LONDON (Reuters) – Britain’s government is under growing pressure to abandon plans to reopen most primary schools in England, with one teachers’ union demanding evidence it is safe to open and another telling members they do not have to work in an unsafe environment.Earlier this week, the government announced that most primary schools will open as planned on Jan. 4, while the start of term for secondary school children will be Jan. 11 for pupils sitting exams, and Jan. 18 for the rest. The National Association of Headteachers, England’s largest headteachers’ union, said on Saturday they had instructed lawyers to write to the government demanding that it reveals the data behind its decision to reopen schools.
The National Education Union called on the government to move learning online in all primary schools in England for the first few weeks of the month. It has also issued advice to its members reminding them of their legal right not to have to work in an unsafe environment.

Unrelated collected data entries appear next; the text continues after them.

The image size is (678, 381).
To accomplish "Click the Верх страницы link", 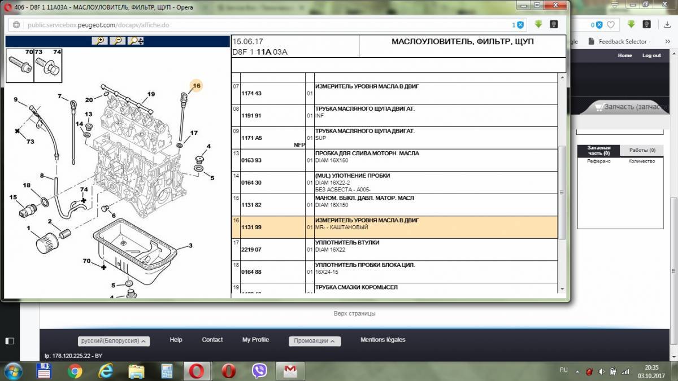I will click(x=354, y=313).
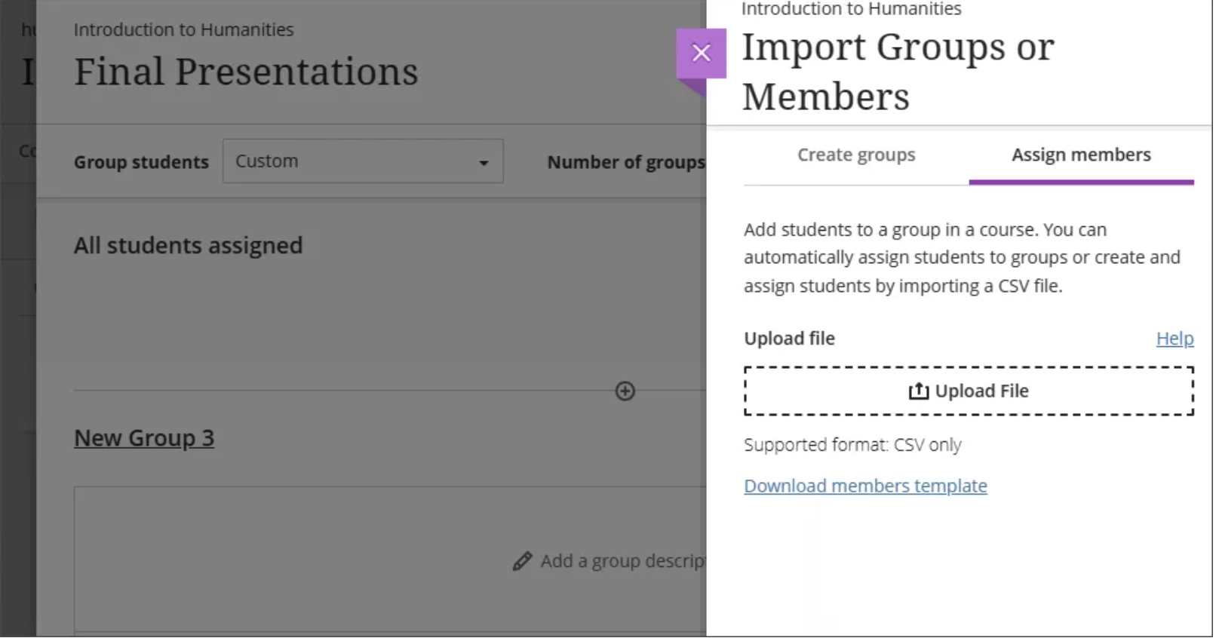Click the Custom dropdown caret arrow

(484, 163)
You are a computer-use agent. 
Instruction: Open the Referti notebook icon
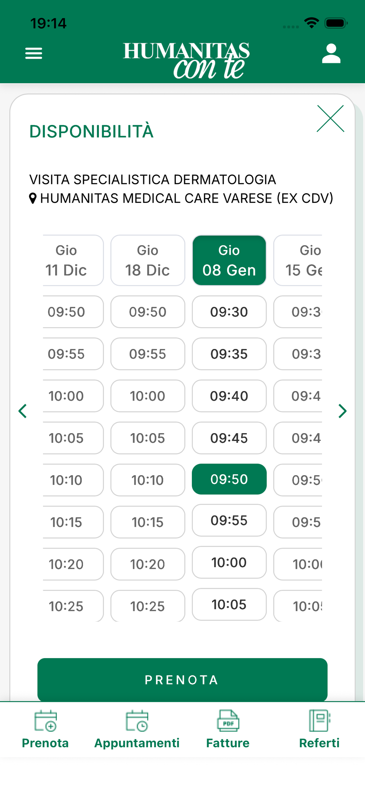(319, 721)
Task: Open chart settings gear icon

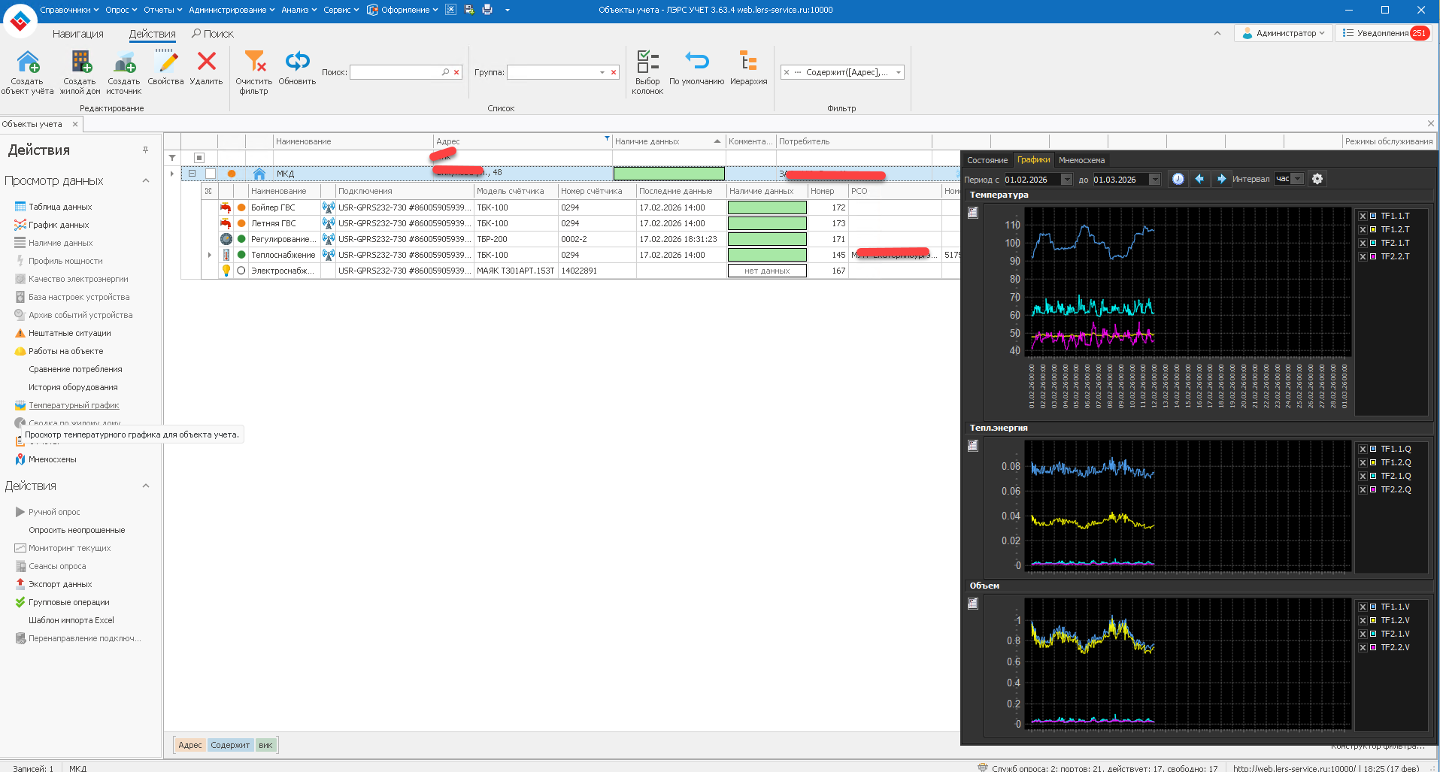Action: 1317,179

Prime Minister Boris Johnson’s government has been criticised for frequent reversals during the pandemic, including delaying lockdown during the first wave in March and abandoning a system to award school grades without exams.Earlier this week, in a hastily arranged statement to parliament on bringing children back to school this term, the education minister Gavin Williamson said that the majority of primary schools in England would open as planned on Monday.
A few days later, he announced that all London primary schools will remain shut during the first weeks of January.